Thank you. I’ve managed to find someone closer so have changed the appointment to the beginning of the new year, which is good news at least as the journey would have been stressful. Her little finger joint has been permanently bent for some time now, which I hadn’t spotted, which I imagine is perhaps an indicator of RA. Idk. Will see. I hope your dd is ok. Juvenile Dermatomyositis looks nasty.

Like other PPs, this is how my RA looked before I got diagnosed and on treatment so definitely think you’re doing the right thing by getting a private rheumy appointment. Really hope you and DD can get to the bottom of it and get it treated soon!

Thanks, me too!

Just wanted to say, I believe you are meant to be seen on the NHS within 2 weeks for inflammatory arthritis, although my DC waited 5 (I didn't know this until they got to their first appointment where the consultant was surprised they hadn't been seen sooner. if I'd known, I could probably have hurried it along by calling the consultants secretary and getting a cancellation). The disease can progress really quickly so it's important you see someone as soon as possible. She won't be able to take the medication for RA without regular blood tests, probably every 2 weeks at first, later on it will be every 3 months. This is to get the level of medication right and monitor the liver function.

my dd had this a few months ago and had been diagnosed seropositive RA

shes 16

shes on meds but doesn’t need blood tests as not methotrexate

go GP soon as dd escalated really quickly and 65 months on she’s worse rather than stable

5 months

Apologies I’ve just come back to the thread. Dd has now seen a rheumatologist and he confirmed this is just Reynauds. It actually got worse than the pics above before improving somewhat and I showed him these as well. He’s just told me to keep an eye on it. Many thanks for your posts.

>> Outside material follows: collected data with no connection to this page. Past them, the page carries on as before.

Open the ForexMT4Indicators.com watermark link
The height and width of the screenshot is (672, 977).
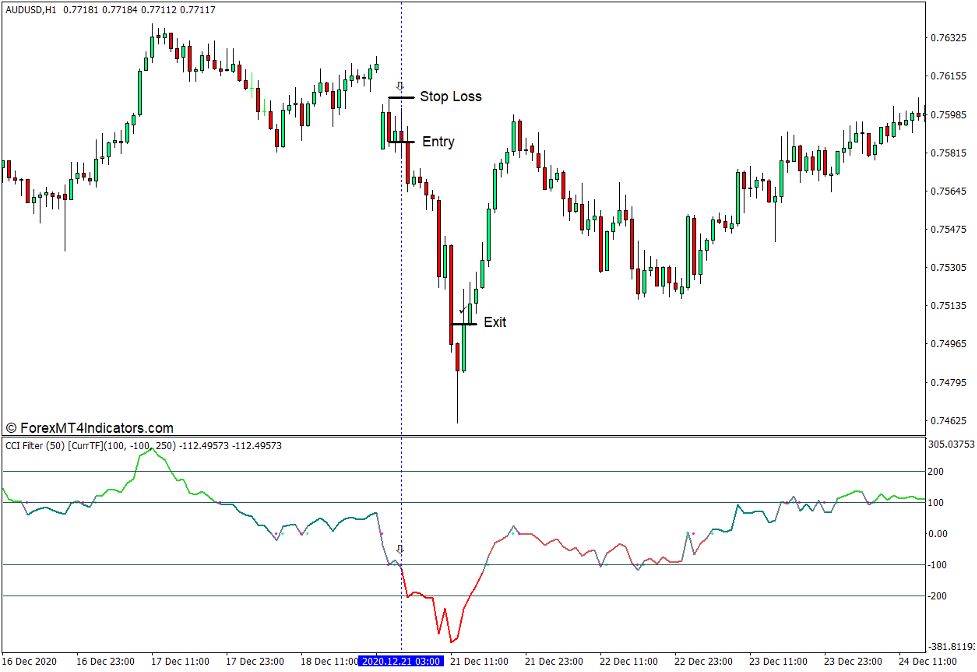[90, 428]
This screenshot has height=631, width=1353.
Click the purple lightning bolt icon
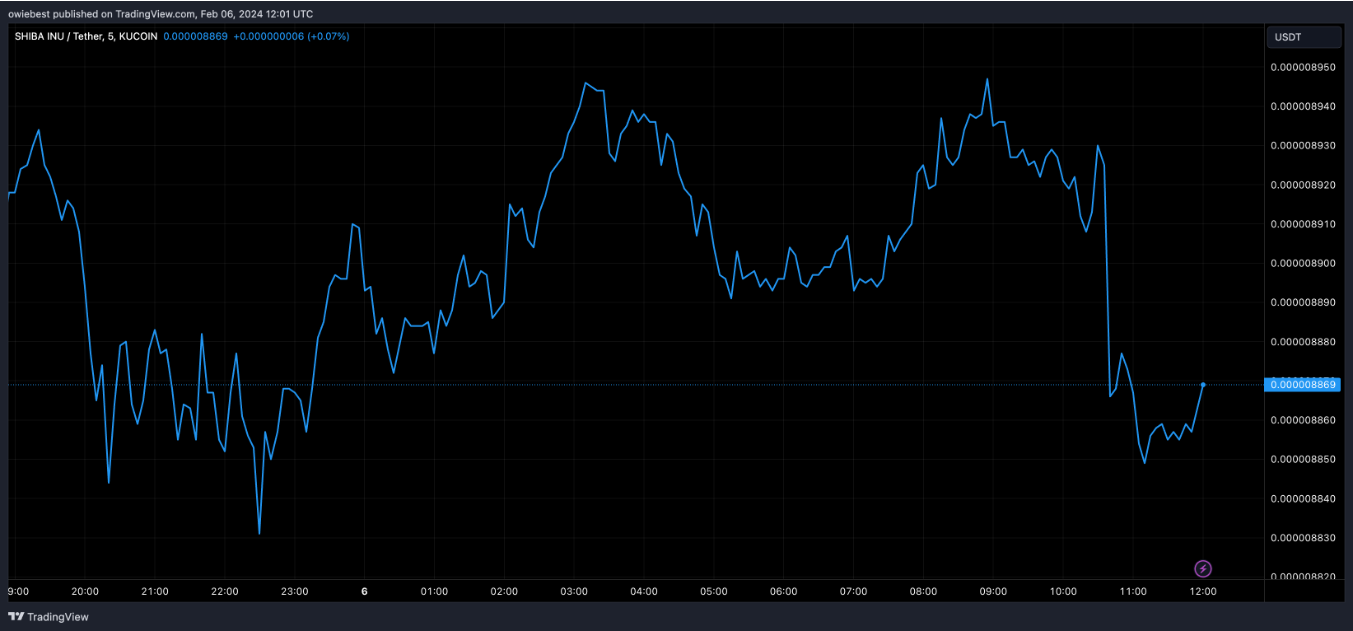coord(1203,569)
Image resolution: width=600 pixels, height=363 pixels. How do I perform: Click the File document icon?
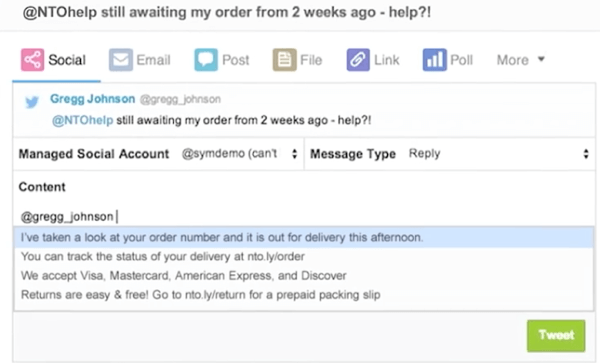point(284,60)
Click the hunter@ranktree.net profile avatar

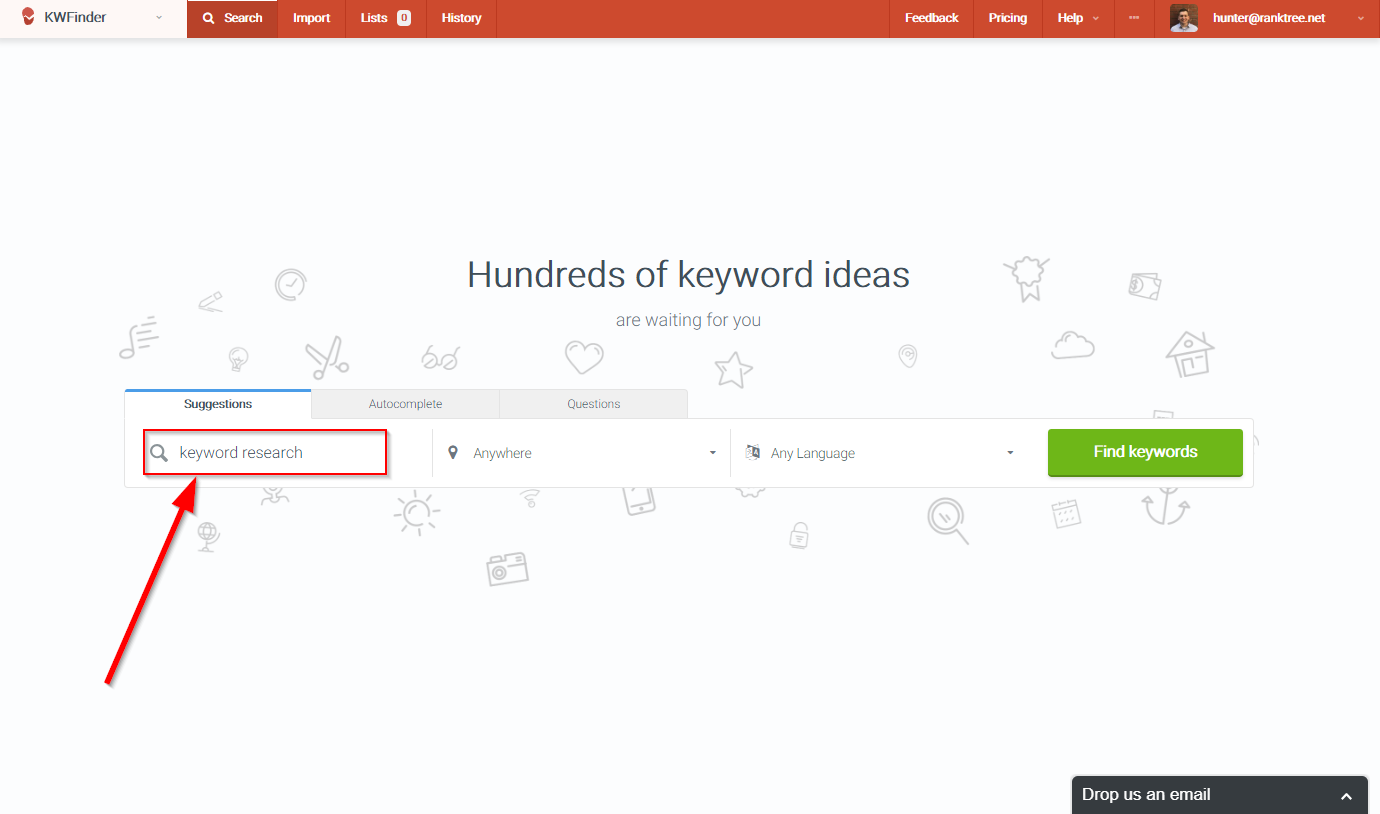(x=1183, y=17)
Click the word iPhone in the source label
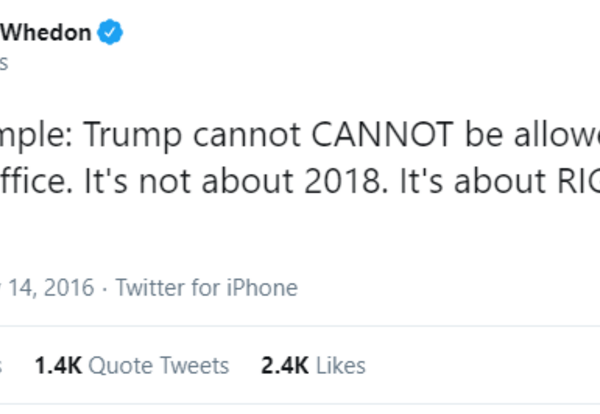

Did your daughter have Covid recently? My then 9 year old had hands like this when she first had Covid (no other symptoms). They did get better but still flare up every now and again 2 years later. Her toes do too to a lesser extent. She saw a rheumatologist and all tests didn’t show anything so we were advised it was likely reynauds/chilblains and to keep her hands warm and moisturised.
I hope it isn’t anything more but it’s definitely manageable for her, and been better this winter as she wears wrist warmers a lot of the time.

Thanks for your comment. I don’t think dd had Covid recently. Zero symptoms but you can never tell from that I suppose. It started from her playing knock knock run a lot on a school trip mid October. As I say, the rheumatologist has confirmed just reynauds. Her hands stayed so much better this last cold snap so I hope the flare up was in part due to temporary ligament damage. Both her hands seem permanently swollen but not to the extent of the pic upthread.

Although it doesn't seem to apply to OPs DD, just thought I would mention for anyone else reading that my DC's condition started a few weeks after a fairly bad COVID infection pre vaccinations. I think autoimmune conditions are often triggered by a virus, and it certainly seems so in their case.